[Collected data]
***
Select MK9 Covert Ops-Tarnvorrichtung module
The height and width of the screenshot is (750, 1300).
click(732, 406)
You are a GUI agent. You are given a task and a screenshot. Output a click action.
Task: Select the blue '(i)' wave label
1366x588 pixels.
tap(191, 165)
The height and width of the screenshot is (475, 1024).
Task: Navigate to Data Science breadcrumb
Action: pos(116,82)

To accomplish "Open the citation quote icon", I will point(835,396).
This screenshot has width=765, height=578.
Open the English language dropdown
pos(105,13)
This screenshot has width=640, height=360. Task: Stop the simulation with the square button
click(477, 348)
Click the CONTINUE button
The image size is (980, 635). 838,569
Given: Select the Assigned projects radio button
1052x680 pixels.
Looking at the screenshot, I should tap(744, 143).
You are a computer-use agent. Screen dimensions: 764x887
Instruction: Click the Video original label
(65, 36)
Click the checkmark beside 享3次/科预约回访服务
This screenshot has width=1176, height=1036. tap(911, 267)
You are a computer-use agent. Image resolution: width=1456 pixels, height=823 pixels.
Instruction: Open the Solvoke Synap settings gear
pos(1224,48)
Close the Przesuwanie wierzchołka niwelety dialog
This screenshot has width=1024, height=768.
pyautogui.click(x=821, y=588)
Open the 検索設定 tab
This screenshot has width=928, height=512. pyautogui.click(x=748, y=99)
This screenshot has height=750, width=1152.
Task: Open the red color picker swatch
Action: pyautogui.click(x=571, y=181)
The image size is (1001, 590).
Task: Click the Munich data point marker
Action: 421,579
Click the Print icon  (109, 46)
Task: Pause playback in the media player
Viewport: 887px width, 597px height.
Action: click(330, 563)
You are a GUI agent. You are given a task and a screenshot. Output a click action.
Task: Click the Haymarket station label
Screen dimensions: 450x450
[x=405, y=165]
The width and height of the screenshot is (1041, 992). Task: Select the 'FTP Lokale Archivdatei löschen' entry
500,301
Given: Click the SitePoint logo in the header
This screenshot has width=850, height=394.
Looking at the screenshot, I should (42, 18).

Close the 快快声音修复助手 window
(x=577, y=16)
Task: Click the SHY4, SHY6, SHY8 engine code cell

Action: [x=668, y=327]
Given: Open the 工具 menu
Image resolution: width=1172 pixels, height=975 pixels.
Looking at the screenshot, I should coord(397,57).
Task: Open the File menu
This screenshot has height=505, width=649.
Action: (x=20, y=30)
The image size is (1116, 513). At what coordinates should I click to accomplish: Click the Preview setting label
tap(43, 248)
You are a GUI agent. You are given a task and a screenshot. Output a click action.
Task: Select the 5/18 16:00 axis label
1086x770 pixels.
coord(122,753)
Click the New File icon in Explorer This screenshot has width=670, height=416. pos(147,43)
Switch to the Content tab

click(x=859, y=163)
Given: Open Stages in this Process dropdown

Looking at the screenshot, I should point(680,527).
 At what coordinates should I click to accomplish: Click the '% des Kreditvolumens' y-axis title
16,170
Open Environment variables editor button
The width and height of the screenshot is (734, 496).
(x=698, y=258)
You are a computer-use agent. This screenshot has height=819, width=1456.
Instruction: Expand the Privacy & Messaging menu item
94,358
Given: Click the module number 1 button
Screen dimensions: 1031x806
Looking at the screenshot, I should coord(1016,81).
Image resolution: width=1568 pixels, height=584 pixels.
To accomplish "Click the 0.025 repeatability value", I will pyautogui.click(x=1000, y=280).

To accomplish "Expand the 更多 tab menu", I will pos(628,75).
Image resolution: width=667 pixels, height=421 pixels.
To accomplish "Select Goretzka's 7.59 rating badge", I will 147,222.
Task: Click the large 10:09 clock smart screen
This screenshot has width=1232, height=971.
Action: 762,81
***
■ BRIEF ■
Your output must be an exact copy of every entry.

■ THE ANSWER ■
Select MK9 Covert Ops-Tarnvorrichtung module
The height and width of the screenshot is (750, 1300).
click(732, 406)
You are a GUI agent. You are given a task and a screenshot. Output a click action.
Task: Select the blue '(i)' wave label
1366x588 pixels.
tap(191, 165)
The height and width of the screenshot is (475, 1024).
Task: Navigate to Data Science breadcrumb
Action: pos(116,82)

To accomplish "Open the citation quote icon", I will point(835,396).
This screenshot has width=765, height=578.
Open the English language dropdown
pos(105,13)
This screenshot has width=640, height=360. Task: Stop the simulation with the square button
click(477, 348)
Click the CONTINUE button
The image size is (980, 635). 838,569
Given: Select the Assigned projects radio button
1052x680 pixels.
Looking at the screenshot, I should tap(744, 143).
You are a computer-use agent. Screen dimensions: 764x887
Instruction: Click the Video original label
(65, 36)
Click the checkmark beside 享3次/科预约回访服务
This screenshot has width=1176, height=1036. tap(911, 267)
You are a computer-use agent. Image resolution: width=1456 pixels, height=823 pixels.
Instruction: Open the Solvoke Synap settings gear
pos(1224,48)
Close the Przesuwanie wierzchołka niwelety dialog
This screenshot has width=1024, height=768.
pyautogui.click(x=821, y=588)
Open the 検索設定 tab
This screenshot has width=928, height=512. pyautogui.click(x=748, y=99)
This screenshot has height=750, width=1152.
Task: Open the red color picker swatch
Action: pyautogui.click(x=571, y=181)
The image size is (1001, 590).
Task: Click the Munich data point marker
Action: 421,579
Click the Print icon  (109, 46)
Task: Pause playback in the media player
Viewport: 887px width, 597px height.
Action: click(330, 563)
You are a GUI agent. You are given a task and a screenshot. Output a click action.
Task: Click the Haymarket station label
Screen dimensions: 450x450
[x=405, y=165]
The width and height of the screenshot is (1041, 992). Task: Select the 'FTP Lokale Archivdatei löschen' entry
500,301
Given: Click the SitePoint logo in the header
This screenshot has width=850, height=394.
Looking at the screenshot, I should (42, 18).

Close the 快快声音修复助手 window
(x=577, y=16)
Task: Click the SHY4, SHY6, SHY8 engine code cell

Action: [x=668, y=327]
Given: Open the 工具 menu
Image resolution: width=1172 pixels, height=975 pixels.
Looking at the screenshot, I should coord(397,57).
Task: Open the File menu
This screenshot has height=505, width=649.
Action: (x=20, y=30)
The image size is (1116, 513). At what coordinates should I click to accomplish: Click the Preview setting label
tap(43, 248)
You are a GUI agent. You are given a task and a screenshot. Output a click action.
Task: Select the 5/18 16:00 axis label
1086x770 pixels.
coord(122,753)
Click the New File icon in Explorer This screenshot has width=670, height=416. pos(147,43)
Switch to the Content tab

click(x=859, y=163)
Given: Open Stages in this Process dropdown

Looking at the screenshot, I should point(680,527).
 At what coordinates should I click to accomplish: Click the '% des Kreditvolumens' y-axis title
16,170
Open Environment variables editor button
The width and height of the screenshot is (734, 496).
(x=698, y=258)
You are a computer-use agent. This screenshot has height=819, width=1456.
Instruction: Expand the Privacy & Messaging menu item
94,358
Given: Click the module number 1 button
Screen dimensions: 1031x806
Looking at the screenshot, I should coord(1016,81).
Image resolution: width=1568 pixels, height=584 pixels.
To accomplish "Click the 0.025 repeatability value", I will pyautogui.click(x=1000, y=280).

To accomplish "Expand the 更多 tab menu", I will pos(628,75).
Image resolution: width=667 pixels, height=421 pixels.
To accomplish "Select Goretzka's 7.59 rating badge", I will 147,222.
Task: Click the large 10:09 clock smart screen
This screenshot has width=1232, height=971.
Action: 762,81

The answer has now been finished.